── RECORDS SHOWN

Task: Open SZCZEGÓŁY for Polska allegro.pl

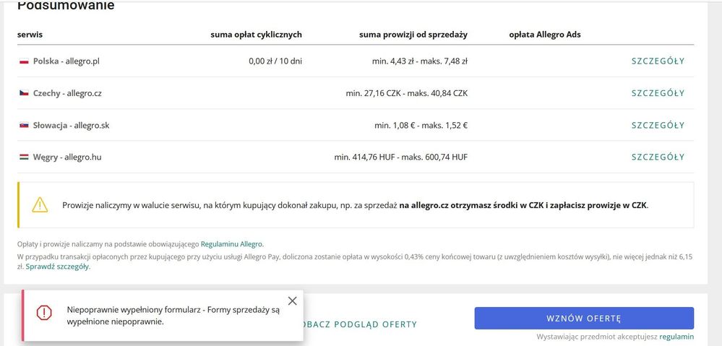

────
── RECORDS SHOWN

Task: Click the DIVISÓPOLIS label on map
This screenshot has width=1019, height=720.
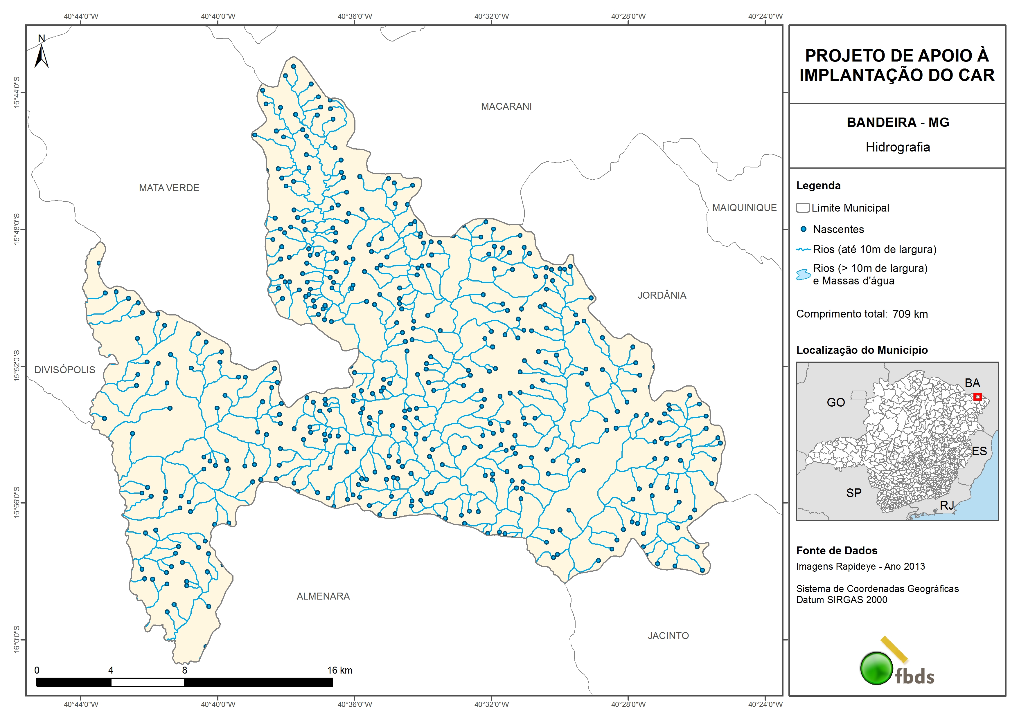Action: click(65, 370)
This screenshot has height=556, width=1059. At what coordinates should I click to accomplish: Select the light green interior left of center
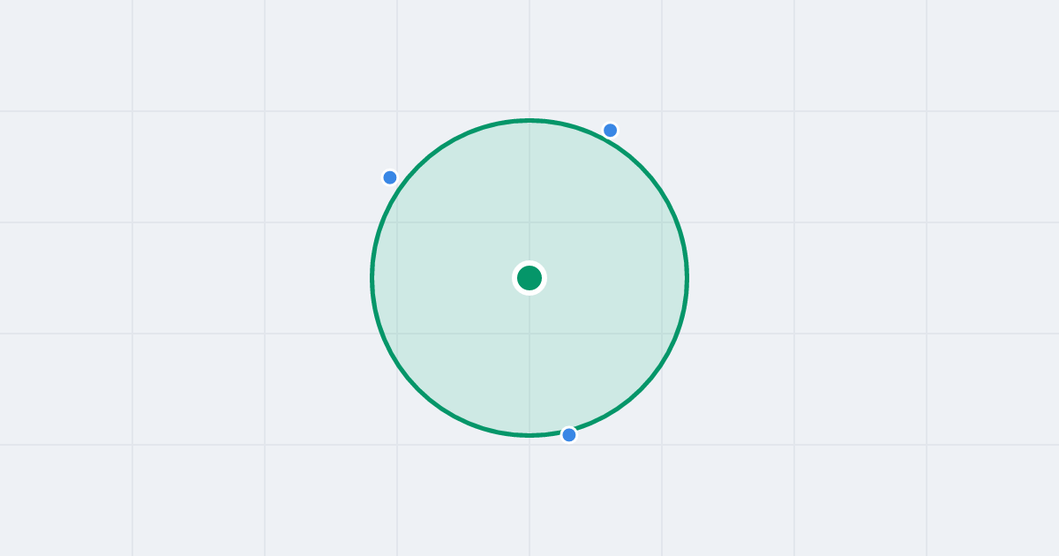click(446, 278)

────
── RECORDS SHOWN

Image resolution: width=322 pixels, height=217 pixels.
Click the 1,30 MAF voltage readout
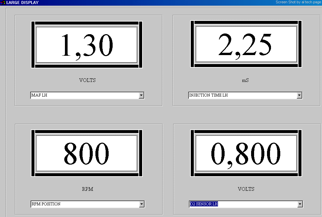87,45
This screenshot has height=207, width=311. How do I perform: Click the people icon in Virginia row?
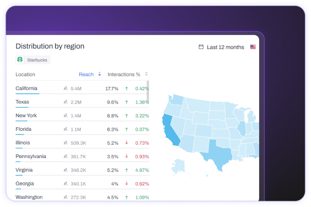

────

WHAT IS REQUIRED –
Convert the items into a two-column CSV with the headers instruction and answer, beginning at the line that contains "Task: Click the DIVISÓPOLIS label on map" and stopping after the line that contains "click(446, 278)". Give one row per item, place each value in a single quoted field with line breaks replaced by spaces, and omit the pictures.

ANSWER TO THE TASK –
instruction,answer
"Task: Click the DIVISÓPOLIS label on map This screenshot has width=1019, height=720.","Action: click(65, 370)"
"This screenshot has height=556, width=1059. At what coordinates should I click to accomplish: Select the light green interior left of center","click(446, 278)"